[SUPPLIED TEXT]:
───

Pharmacokinetic-pharmacodynamic profile of systemic nitric oxide-synthase inhibition with L-NMMA in humans

Abstract

Aims: It has been demonstrated that inhibition of endothelium derived nitric oxide with NG-monomethyl-L-arginine (L-NMMA) results in a different cardiac and peripheral vascular response. The purpose of this study was to investigate the pharmacokinetic-pharmacodynamic profile of L-NMMA and pharmacokinetic interactions with L-arginine in healthy subjects.

Methods: Plasma pharmacokinetics were analysed from two different studies: In study 1, 3 mg kg-1 L-NMMA was administered i.v. over 5 min and systemic haemodynamics, cardiac output (CO), fundus pulsation amplitude (FPA), and NO-exhalation (exhNO) were measured at baseline and 15, 65, 95, 155, and 305 min after start of drug administration (n=7). In study 2, 17 mg kg-1 min-1 of the physiologic substrate for nitric oxide synthase, L-arginine, was coinfused i.v. over 30 min with a primed constant infusion of 50 microg kg-1 min-1 L-NMMA (n=8).

Results: Bolus infusion of L-NMMA resulted in a maximum plasma concentration of 12. 9+/-3.4 microg ml-1 (mean+/-s.d.) with elimination half-life of 63. 5+/-14.5 min and clearance of 12.2+/-3.5 ml min-1 kg-1 and caused a small hypertensive response, decreased CO by 13%, FPA by 26%, exhNO by 46% and increased systemic vascular resistance by 16% (P<0.05 each) 15 min after start of drug administration. Although only limited data points were available in the L-NMMA plasma concentration range between 0 and 4 microg ml-1, drug effects over time were in good agreement with an Emax model (r2>0.98 each), which also suggested that concentrations producing half-maximum effects were higher for FPA than for CO and exhNO. The coinfusion with L-arginine caused a nearly two-fold increase in plasma L-NMMA levels, indicating a pharmacokinetic interaction.

───

[RAW DATA]:
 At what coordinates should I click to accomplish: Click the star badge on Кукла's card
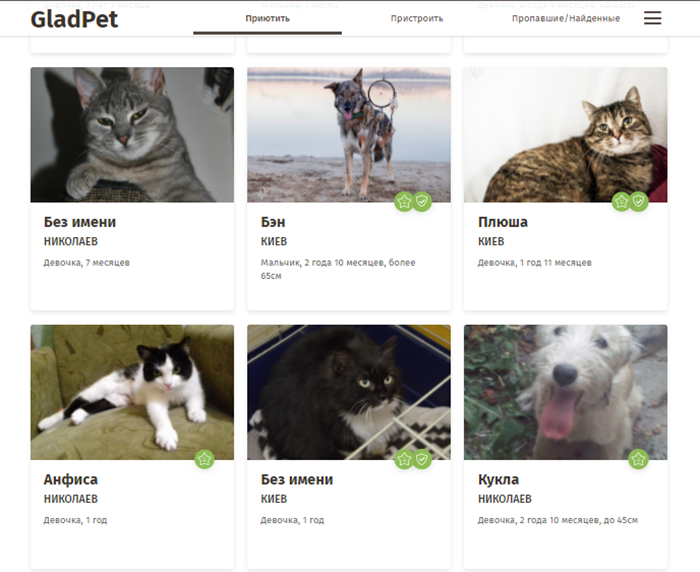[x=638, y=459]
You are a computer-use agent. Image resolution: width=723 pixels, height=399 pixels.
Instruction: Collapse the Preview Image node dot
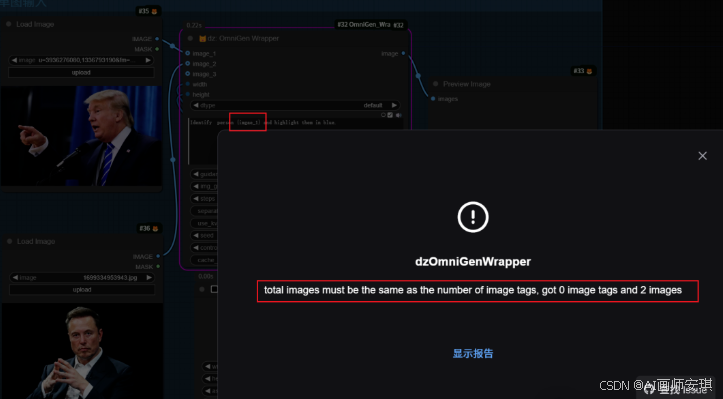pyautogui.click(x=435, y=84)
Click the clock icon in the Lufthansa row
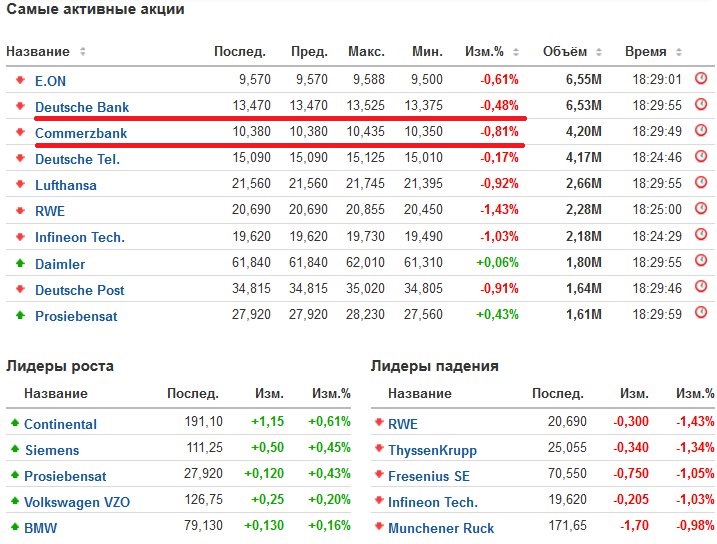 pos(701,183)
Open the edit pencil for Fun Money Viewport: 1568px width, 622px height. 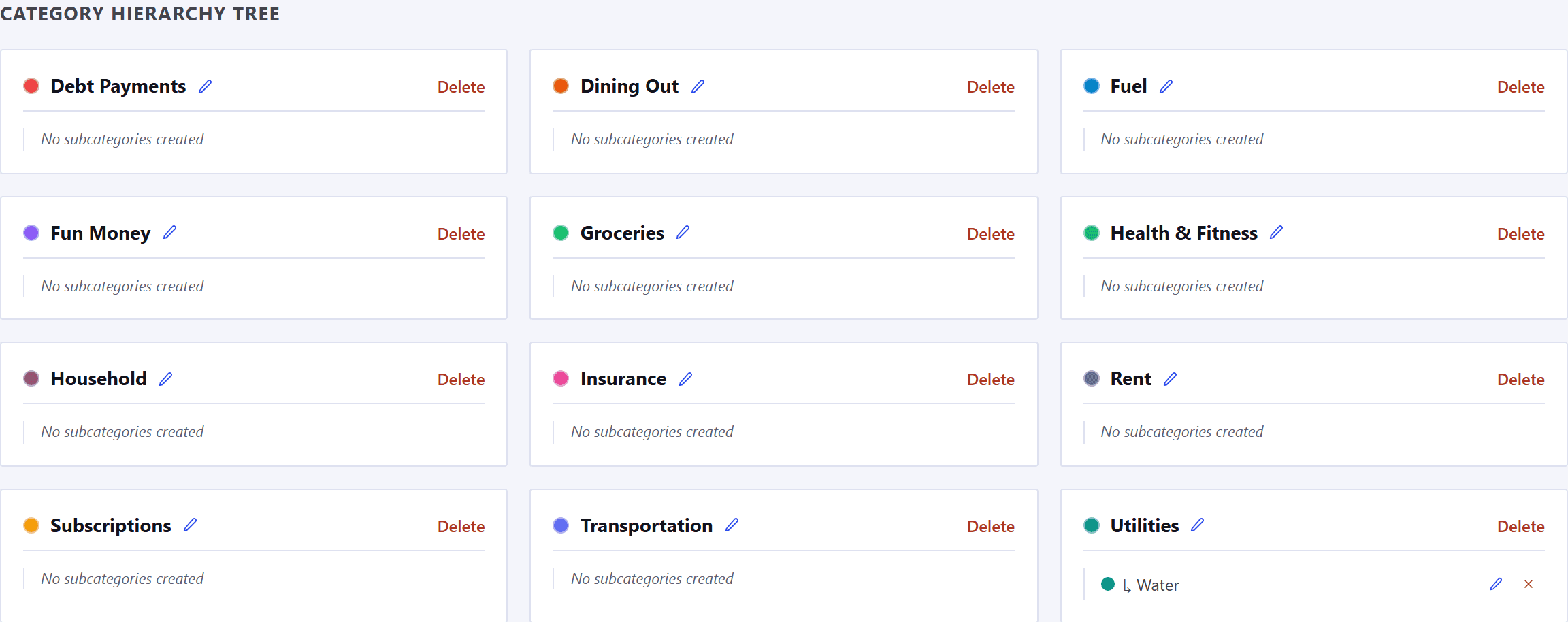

───

[EXERCISES]:
a: Answer each question from the L-NMMA abstract:
(i) Over how many minutes was the 3 mg kg-1 dose of L-NMMA given in study 1?
(ii) What dose of L-arginine was coinfused in study 2, and over how long?
(iii) By what percentage did NO-exhalation fall 15 min after the start of L-NMMA administration?
b: Write the next part of the L-NMMA abstract, starting after its final sentence.

[RESPONSES IN ORDER]:
a:
(i) 5 minutes.
(ii) 17 mg kg-1 min-1, over 30 minutes.
(iii) 46%.

b:
Conclusions: In the absence of a systemic hypertensive response, L-NMMA significantly decreased CO, exhNO, and FPA. The concentration calculated to produce a half maximal effect was equivalent for exhNO and CO, but markedly higher for FPA. Furthermore, measurement of FPA is susceptible to changes in L-NMMA levels at small plasma concentrations.

Figure 1

Plasma concentrations of l-NMMA following a single i.v. dose of 3 mg kg⁻¹ over 5 min and pharmacodynamic effects on cardiac output (CO, □), fundus pulsation amplitude (FPA, •), and exhaled NO (exhNO, ◊), which are presented as percentage reduction from the baseline values. Data are from study 1 and are presented as means±s.d., n=7.

Figure 2

Relationship between the percentage reduction from the baseline values of cardiac output (CO, □), fundus pulsation amplitude (FPA, •), and exhaled NO (exhNO, ◊), and the plasma concentrations of l-NMMA from study 1. Results are presented as means±s.d., n=7. The E_max model (solid lines) provided a good fit for the effect of the drug on all the three dynamic parameters as indicated by the high coefficients of correlation (r²) and model selection criteria (MSC).